(Exercise prompt): Every line of the material has to be retyped exactly.

(Data to use):
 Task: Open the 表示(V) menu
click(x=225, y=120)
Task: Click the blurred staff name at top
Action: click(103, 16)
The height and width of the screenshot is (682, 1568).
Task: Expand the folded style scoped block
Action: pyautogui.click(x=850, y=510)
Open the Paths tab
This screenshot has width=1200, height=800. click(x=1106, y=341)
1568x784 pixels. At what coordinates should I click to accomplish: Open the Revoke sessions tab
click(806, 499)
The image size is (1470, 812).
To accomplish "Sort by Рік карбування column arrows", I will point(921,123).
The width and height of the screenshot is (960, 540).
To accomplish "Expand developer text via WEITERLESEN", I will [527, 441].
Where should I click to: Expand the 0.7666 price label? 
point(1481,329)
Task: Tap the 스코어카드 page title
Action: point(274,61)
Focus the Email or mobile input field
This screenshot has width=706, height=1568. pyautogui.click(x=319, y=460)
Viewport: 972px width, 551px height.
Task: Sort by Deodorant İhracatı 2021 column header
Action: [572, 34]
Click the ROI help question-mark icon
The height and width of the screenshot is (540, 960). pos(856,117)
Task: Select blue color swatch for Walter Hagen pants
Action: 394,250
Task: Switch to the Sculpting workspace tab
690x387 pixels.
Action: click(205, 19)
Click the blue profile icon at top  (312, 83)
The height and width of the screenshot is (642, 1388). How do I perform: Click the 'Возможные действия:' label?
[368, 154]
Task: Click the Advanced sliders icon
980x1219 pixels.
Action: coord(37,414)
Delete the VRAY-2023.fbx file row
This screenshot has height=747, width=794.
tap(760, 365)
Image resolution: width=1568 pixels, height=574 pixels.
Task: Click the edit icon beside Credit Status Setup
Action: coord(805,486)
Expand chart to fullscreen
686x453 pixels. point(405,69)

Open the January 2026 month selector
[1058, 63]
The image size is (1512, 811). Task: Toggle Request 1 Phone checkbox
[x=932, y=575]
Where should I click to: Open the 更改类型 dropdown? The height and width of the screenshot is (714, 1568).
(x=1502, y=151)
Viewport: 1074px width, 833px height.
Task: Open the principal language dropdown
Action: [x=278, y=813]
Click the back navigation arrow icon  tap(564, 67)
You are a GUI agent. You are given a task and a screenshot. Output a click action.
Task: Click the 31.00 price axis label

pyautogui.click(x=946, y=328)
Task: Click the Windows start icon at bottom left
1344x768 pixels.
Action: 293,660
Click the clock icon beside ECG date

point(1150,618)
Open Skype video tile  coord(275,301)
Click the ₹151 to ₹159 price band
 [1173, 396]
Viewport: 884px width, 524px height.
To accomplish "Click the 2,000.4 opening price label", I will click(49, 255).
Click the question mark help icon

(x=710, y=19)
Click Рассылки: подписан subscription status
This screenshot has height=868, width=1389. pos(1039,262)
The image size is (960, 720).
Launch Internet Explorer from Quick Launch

(Output for this exercise):
 Task: Open the 表示(V) menu
click(x=225, y=120)
Task: Click the blurred staff name at top
Action: click(103, 16)
The height and width of the screenshot is (682, 1568).
Task: Expand the folded style scoped block
Action: pyautogui.click(x=850, y=510)
Open the Paths tab
This screenshot has width=1200, height=800. click(x=1106, y=341)
1568x784 pixels. At what coordinates should I click to accomplish: Open the Revoke sessions tab
click(806, 499)
The image size is (1470, 812).
To accomplish "Sort by Рік карбування column arrows", I will point(921,123).
The width and height of the screenshot is (960, 540).
To accomplish "Expand developer text via WEITERLESEN", I will [527, 441].
Where should I click to: Expand the 0.7666 price label? 
point(1481,329)
Task: Tap the 스코어카드 page title
Action: point(274,61)
Focus the Email or mobile input field
This screenshot has width=706, height=1568. pyautogui.click(x=319, y=460)
Viewport: 972px width, 551px height.
Task: Sort by Deodorant İhracatı 2021 column header
Action: [572, 34]
Click the ROI help question-mark icon
The height and width of the screenshot is (540, 960). pos(856,117)
Task: Select blue color swatch for Walter Hagen pants
Action: 394,250
Task: Switch to the Sculpting workspace tab
690x387 pixels.
Action: click(205, 19)
Click the blue profile icon at top  (312, 83)
The height and width of the screenshot is (642, 1388). How do I perform: Click the 'Возможные действия:' label?
[368, 154]
Task: Click the Advanced sliders icon
980x1219 pixels.
Action: coord(37,414)
Delete the VRAY-2023.fbx file row
This screenshot has height=747, width=794.
tap(760, 365)
Image resolution: width=1568 pixels, height=574 pixels.
Task: Click the edit icon beside Credit Status Setup
Action: coord(805,486)
Expand chart to fullscreen
686x453 pixels. point(405,69)

Open the January 2026 month selector
[1058, 63]
The image size is (1512, 811). Task: Toggle Request 1 Phone checkbox
[x=932, y=575]
Where should I click to: Open the 更改类型 dropdown? The height and width of the screenshot is (714, 1568).
(x=1502, y=151)
Viewport: 1074px width, 833px height.
Task: Open the principal language dropdown
Action: [x=278, y=813]
Click the back navigation arrow icon  tap(564, 67)
You are a GUI agent. You are given a task and a screenshot. Output a click action.
Task: Click the 31.00 price axis label

pyautogui.click(x=946, y=328)
Task: Click the Windows start icon at bottom left
1344x768 pixels.
Action: 293,660
Click the clock icon beside ECG date

point(1150,618)
Open Skype video tile  coord(275,301)
Click the ₹151 to ₹159 price band
 [1173, 396]
Viewport: 884px width, 524px height.
To accomplish "Click the 2,000.4 opening price label", I will click(49, 255).
Click the question mark help icon

(x=710, y=19)
Click Рассылки: подписан subscription status
This screenshot has height=868, width=1389. pos(1039,262)
The image size is (960, 720).
Launch Internet Explorer from Quick Launch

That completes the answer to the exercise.